Equities have started 2013 strongly as macroeconomic issues appear to have temporarily reached a plateau in both Europe and the US
However, many think the sharp rally, which has seen the FTSE 100 soar past the 6,000 mark to reach a five year high of 6,347.24 on January 28 2013, is set for a correction.
If this is the case and equities suddenly fall back, with historically low interest rates keeping guilt yields low and corporate bonds in what some would call a ‘bubble’, where should investors look next for returns.
Multi-asset funds seem the logical choice – the very title suggests a range of investments - but where are managers finding good investment opportunities outside of the traditional bonds and equity sectors, and at what risk?
Broadening horizons
Justin Onuekwusi, multi-asset fund manager at Aviva Investors, explains that 10-15 years ago traditional multi-asset fund invested in three main asset classes: active equities, active fixed income and cash, with a few investing in property.
“Since then you’ve seen the average retail fund invest away from those asset classes really for two reasons, one is for diversification as asset classes outside those traditional ones can help smooth out the journey of investors over the investment cycle.
“Also there has been a demand for multi-asset fund managers to be more active in their asset allocation, so the more tools you have in the box the more levers you have to pull and the more active you can be in your allocation.
“But also these alternative assets have become more investable.”
Asset classes now being utilised by multi-asset managers range from property, commodities, infrastructure, absolute return funds, structured products and alternative fixed income instruments such as mortgage backed securities (MBS), collateralised loan obligations (CLOs) and floating rate bonds.
The options are wide-ranging depending on the investment remit of the fund and the investment approach of the manager.
Mona Shah, assistant fund manager on Rathbone multi-asset portfolios, adds: “Investors must look at ‘alternative’ strategies in tandem with the rest of their investment objectives. It is imperative to buy a product that fits within the context of the overall portfolio.”

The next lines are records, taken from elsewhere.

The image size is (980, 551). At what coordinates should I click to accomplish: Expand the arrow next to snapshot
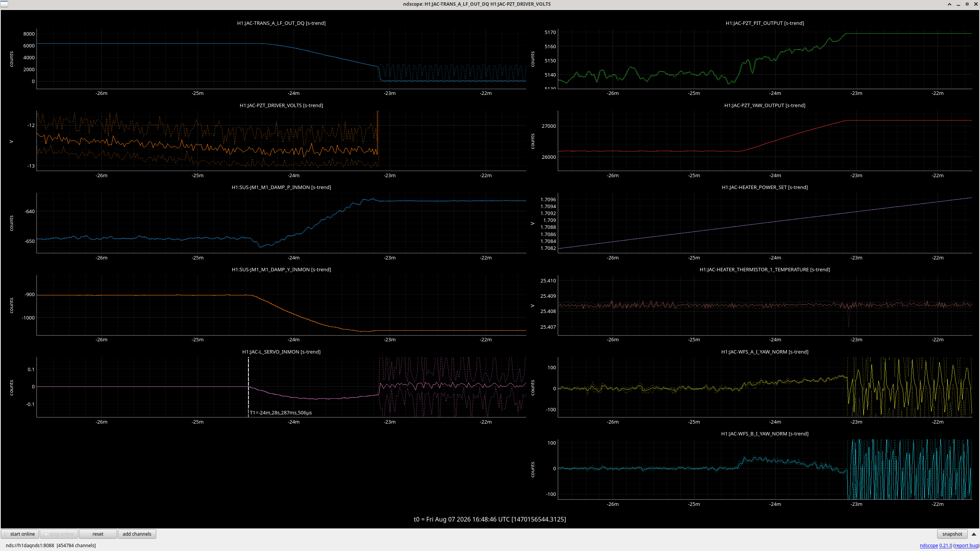[x=974, y=534]
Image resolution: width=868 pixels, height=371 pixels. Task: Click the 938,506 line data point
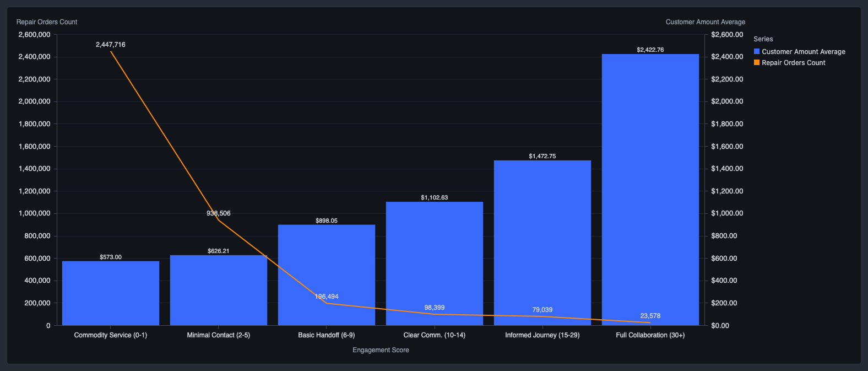[219, 220]
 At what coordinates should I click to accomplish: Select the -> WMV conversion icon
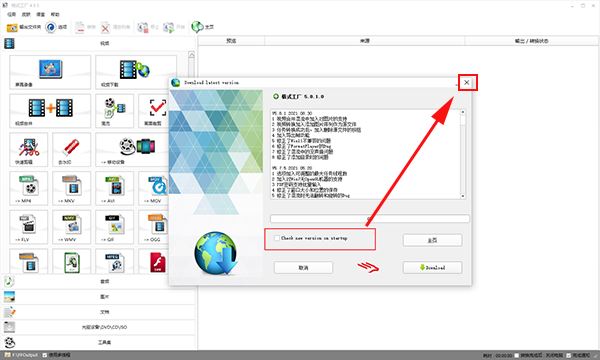point(72,227)
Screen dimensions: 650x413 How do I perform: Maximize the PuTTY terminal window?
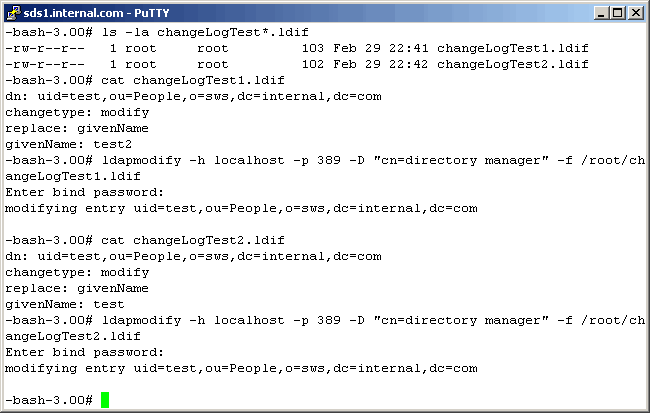[x=616, y=12]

Rob Burdett, co-head of multi-manager at F&C Investments, says the team tends to only invest in assets outside of the ordinary “when we really believe they are going to provide a decent return”.
He adds: “There is sometimes a danger people invest in other assets just because of correlation and things like that, and they can very much change, as we saw in 2008.”
Currently the manager is looking at income producing areas in light of historically low interest rates and higher inflation.
“We are looking for things that will continue to provide a decent yield if interest rates changed, without the capital loss you would have in a gilt or investment grade corporate bond if interest rates go up. If we can find some inflation protection then that’s good too,” explains Mr Burdett.